### DATA SECTION
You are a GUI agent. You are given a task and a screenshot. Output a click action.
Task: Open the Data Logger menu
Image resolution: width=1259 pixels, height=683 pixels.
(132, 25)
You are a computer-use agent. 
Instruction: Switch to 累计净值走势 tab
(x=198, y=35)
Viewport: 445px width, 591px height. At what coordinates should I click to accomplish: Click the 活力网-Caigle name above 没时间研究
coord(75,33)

==

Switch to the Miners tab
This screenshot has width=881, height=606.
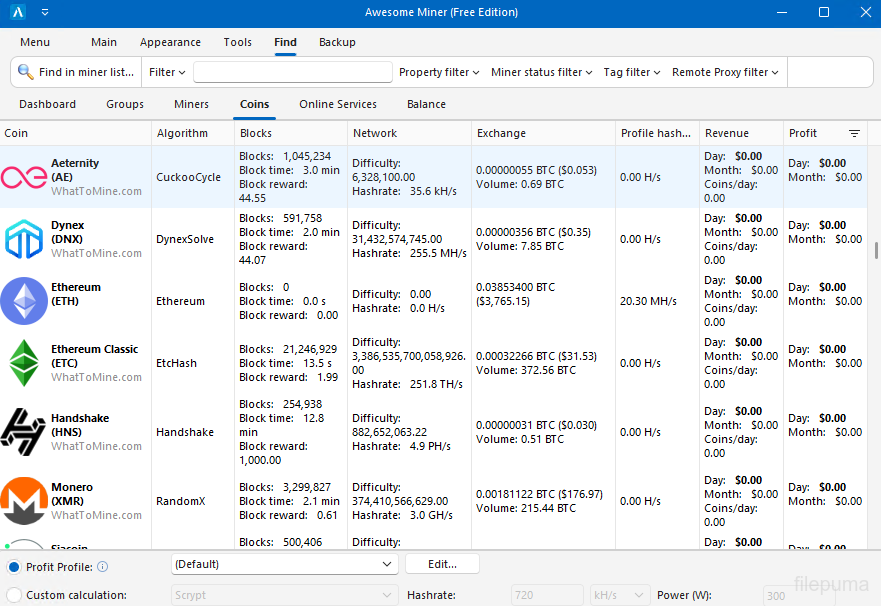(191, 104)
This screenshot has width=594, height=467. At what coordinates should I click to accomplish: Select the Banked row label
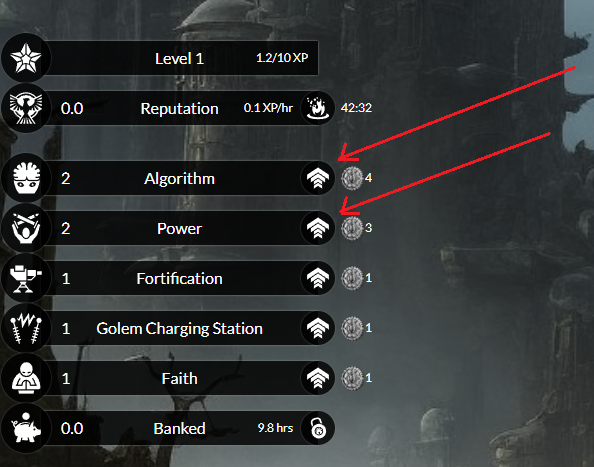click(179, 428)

* * *

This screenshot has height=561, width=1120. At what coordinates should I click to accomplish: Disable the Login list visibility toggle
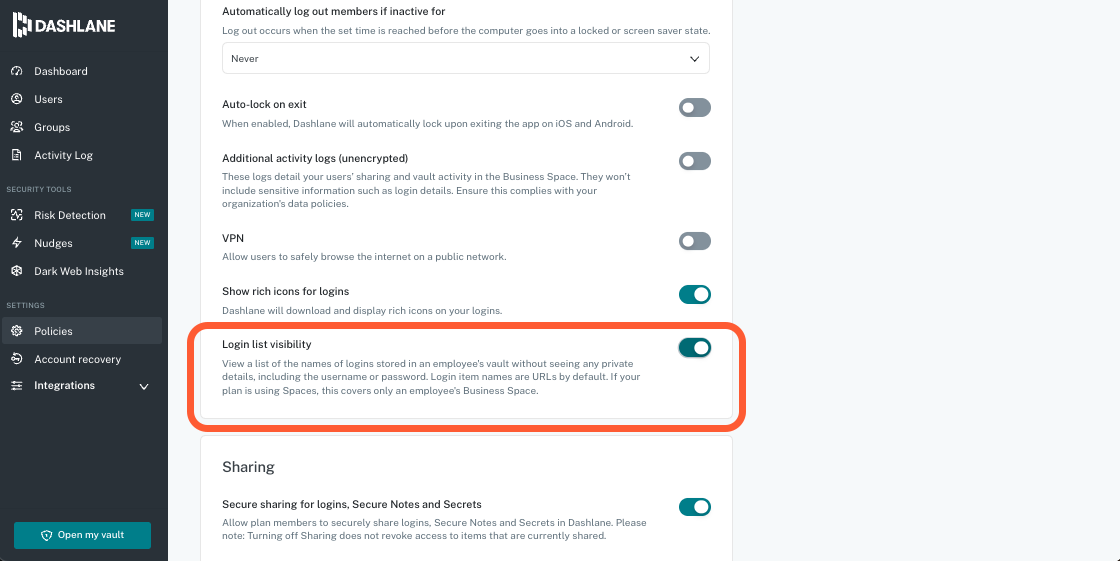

### AIM OF THE EXERCISE
Transfer the material beginning with the line that contains "You are a GUI" and continuing through the line that contains "coord(75,33)", requests included, and add 116 to every coordinate in the answers.

### OUTPUT
You are a GUI agent. You are given a task and a screenshot. Output a click action.
Task: Open the Data Logger menu
Image resolution: width=1259 pixels, height=683 pixels.
(248, 141)
You are a computer-use agent. 
Instruction: Switch to 累计净值走势 tab
(x=314, y=151)
Viewport: 445px width, 591px height. At what coordinates should I click to accomplish: Click the 活力网-Caigle name above 没时间研究
coord(191,149)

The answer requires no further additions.